Digital Cud

Ruminatin’ ’til the cows come home.

jeremy mayhew

Christian, husband, homeschooling father of five, software craftsman, entrepreneur, Mac addict...

My wife pointed me to The Purple Cellar for an excerpt from Iain Duguid’s commentary on Numbers:

Why is it that we give in to sin and disobedience so often, even though we know what are doing is wrong? . . . The underlying dynamic that drives our sin is unbelief. . . . We have false beliefs about God that we persist in doggedly in spite of all of the evidence to the contrary. Until these deep-rooted core beliefs are challenged, little real change is possible in our lives. This is why even when we recognize that our sinful patterns lead to painful consequences, we often find that we cannot change them.

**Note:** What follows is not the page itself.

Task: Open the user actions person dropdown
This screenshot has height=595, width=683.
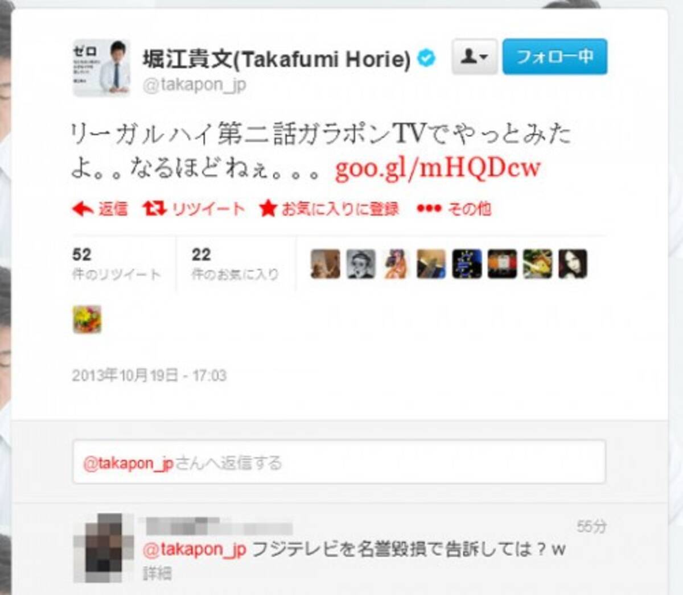Action: pos(474,56)
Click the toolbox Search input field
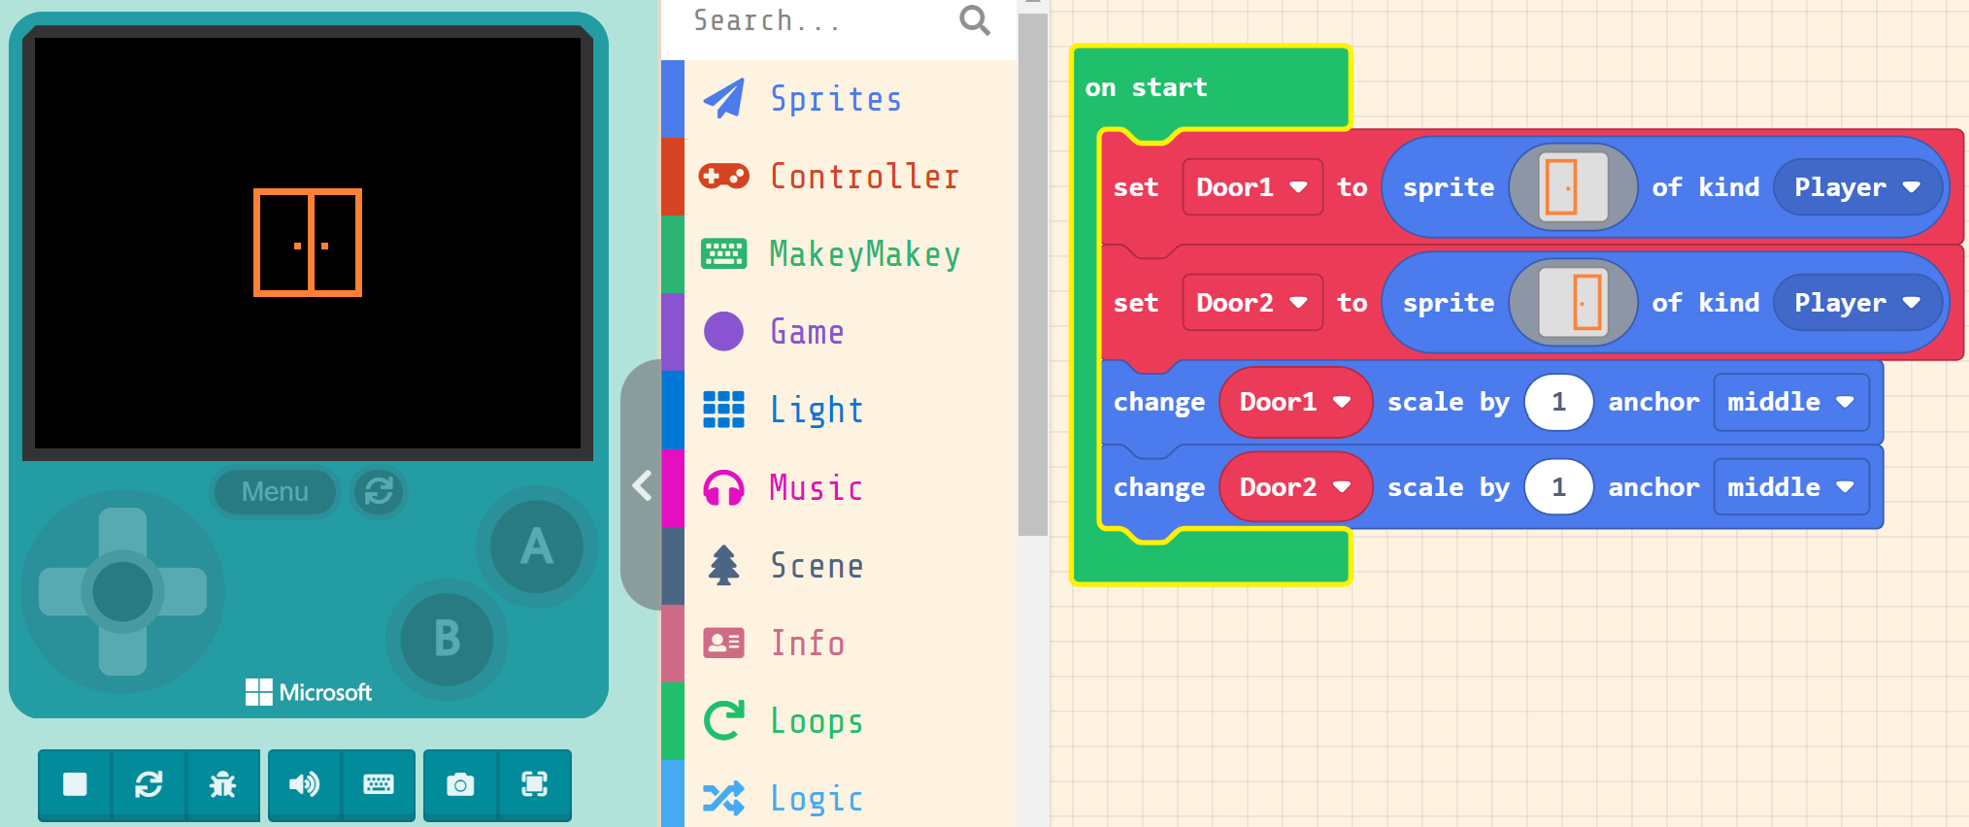 816,21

Unbelief is the opposite of faith not in being the absence of faith, but in being faith in the opposite set of propositions about God. Unbelief is the firm faith that, for all practical purposes, God does not exist, God does not care, God is not involved actively in my life. [This] drives our own patterns of sin. . . . The motivating power of all sin lies in failing to believe God’s good purpose for us, which is for us to glorify him and enjoy him forever. Temptation always offers us something: Satan never goes fishing with a bare hook. . . . Yet whatever temptation offers us, it cannot offer us the opportunity to glorify or to enjoy God. Whatever we are pursuing when we sin, it is always something less than God’s good purpose for us. It is a functional idolatry of something other than the Lord. In practice, we are believing that something else is better than experiencing joyous fellowship with him forever.

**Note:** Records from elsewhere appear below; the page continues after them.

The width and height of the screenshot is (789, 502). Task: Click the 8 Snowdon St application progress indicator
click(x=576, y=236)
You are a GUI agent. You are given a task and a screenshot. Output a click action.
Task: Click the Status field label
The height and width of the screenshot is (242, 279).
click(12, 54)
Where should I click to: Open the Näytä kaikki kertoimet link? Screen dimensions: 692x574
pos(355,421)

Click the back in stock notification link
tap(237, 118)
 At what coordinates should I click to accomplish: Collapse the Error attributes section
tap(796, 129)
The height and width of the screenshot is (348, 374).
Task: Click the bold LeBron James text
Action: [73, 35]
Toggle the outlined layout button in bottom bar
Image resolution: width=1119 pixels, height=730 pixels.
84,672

Something else has become our chief purpose in life, the desire that is driving us. Perhaps it is comfort or pleasure or pleasing people or succeeding in our career or having the perfect home. Idols come in all shapes and sizes, but until we . . .reorient our thinking at the most basic level, sin will always seem more attractive to us than righteousness as a means to satisfy our idolatry. As long as something other than fellowship with God is our chief purpose in life, we will easily be seduced away from obedience.

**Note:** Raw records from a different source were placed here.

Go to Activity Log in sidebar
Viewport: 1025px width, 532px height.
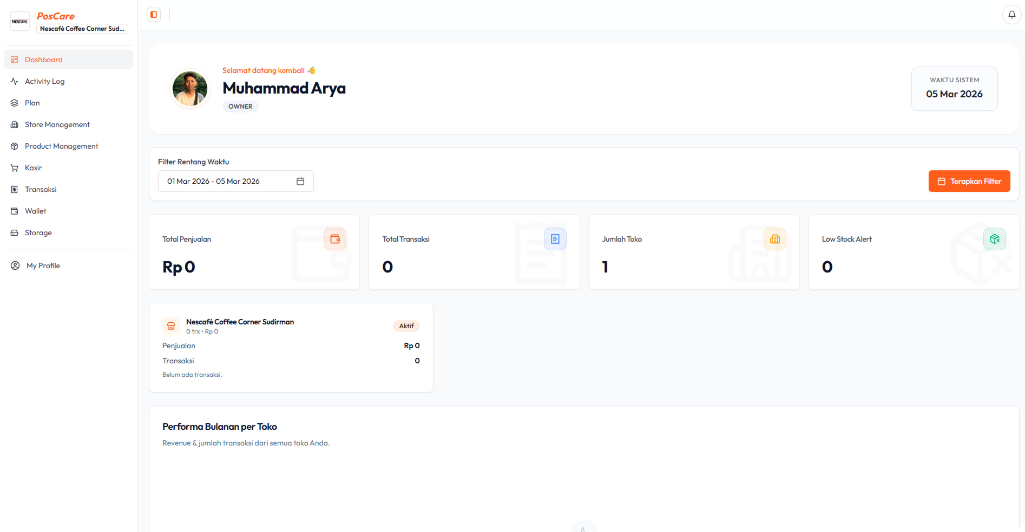(x=44, y=81)
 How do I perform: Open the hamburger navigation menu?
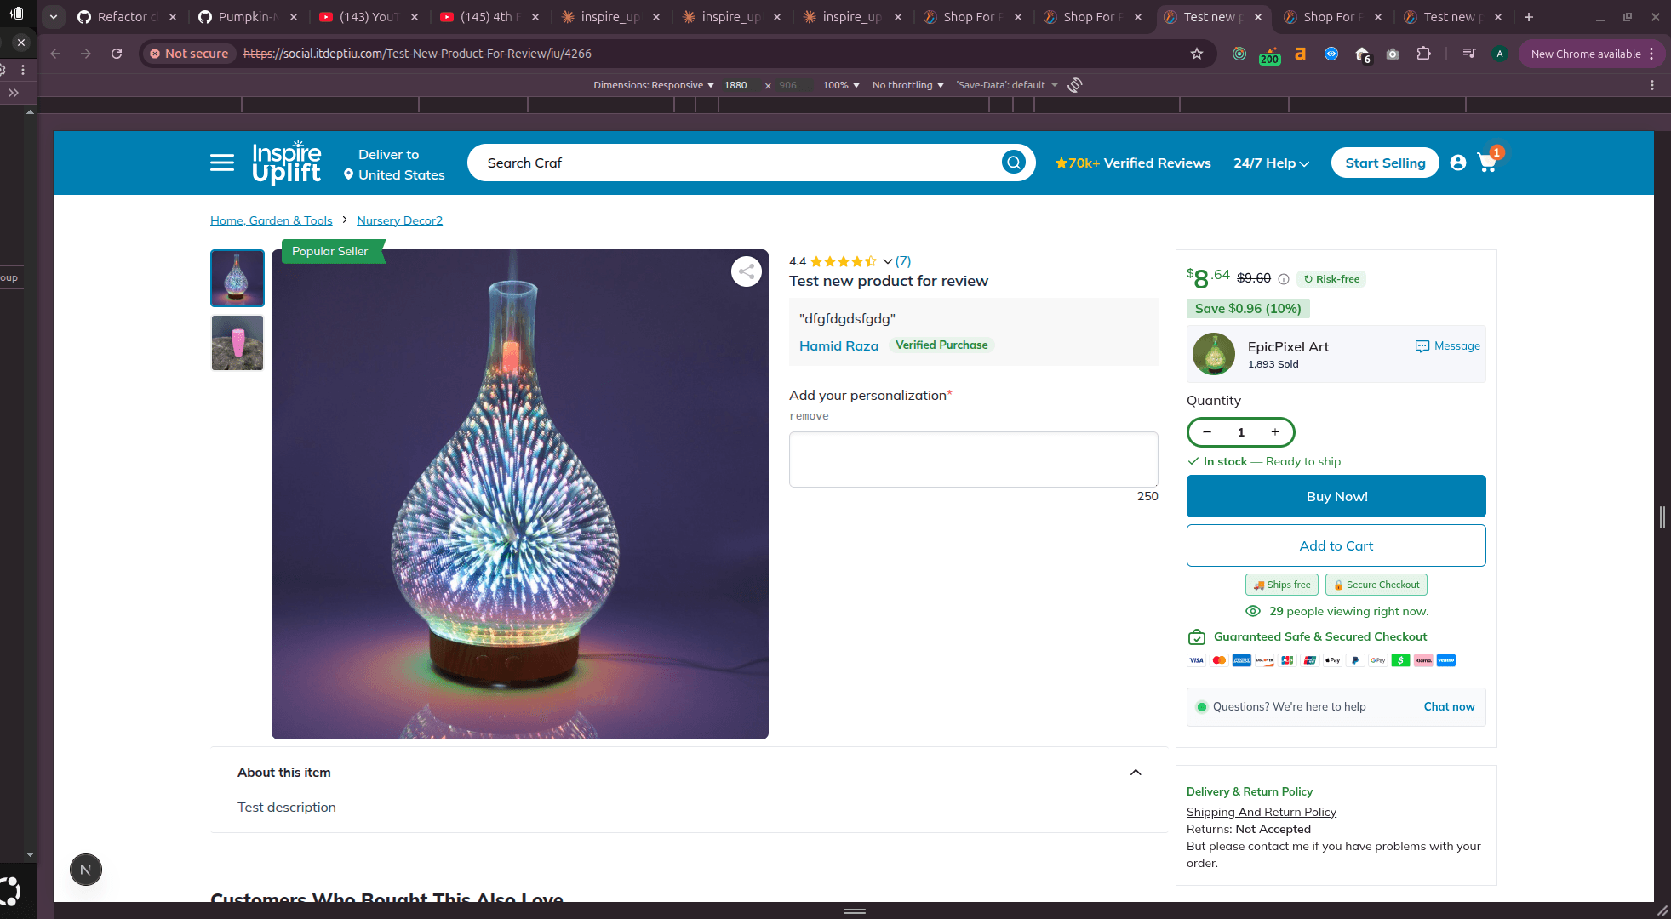[x=222, y=163]
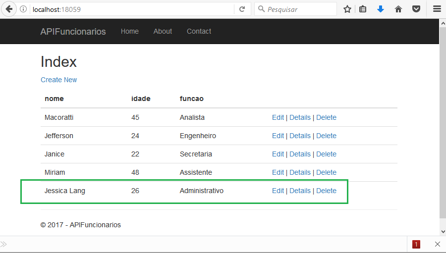Go back using the browser back arrow
Screen dimensions: 446x253
9,9
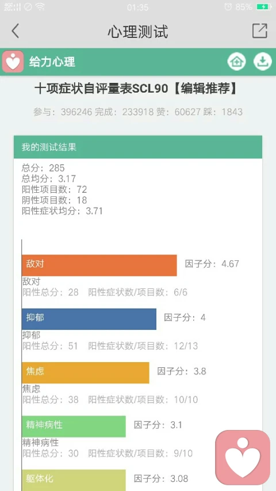Tap the download icon in green bar
The image size is (276, 491).
tap(262, 62)
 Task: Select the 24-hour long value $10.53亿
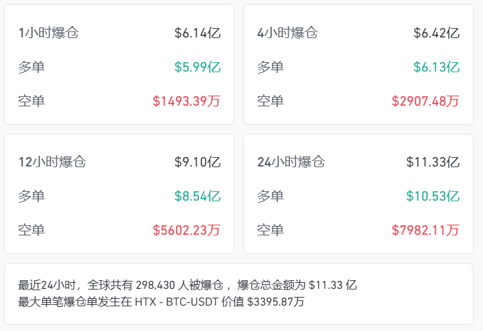pos(433,196)
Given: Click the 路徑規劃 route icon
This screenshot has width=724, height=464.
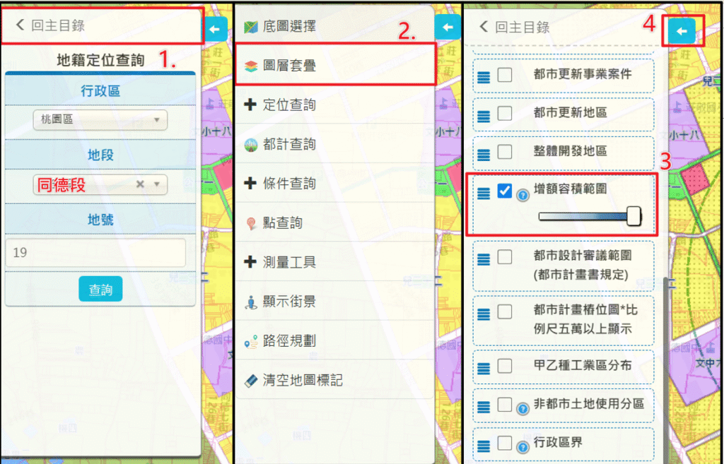Looking at the screenshot, I should click(x=250, y=341).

This commentary on Numbers 15 is an apt reminder that I am not “frustrated”, “annoyed”, or “chapped”. I am holding an idol in my heart and putting a manageable name on it. Praise God that the Gospel is the functional antidote for this functional idolatry!

One Response to “Not a rut, an idol!”

  1. What do it take for someone to see the idols in their heart and reorient thier thinking?? And how do you personally use the bible as the antidote for idolatry?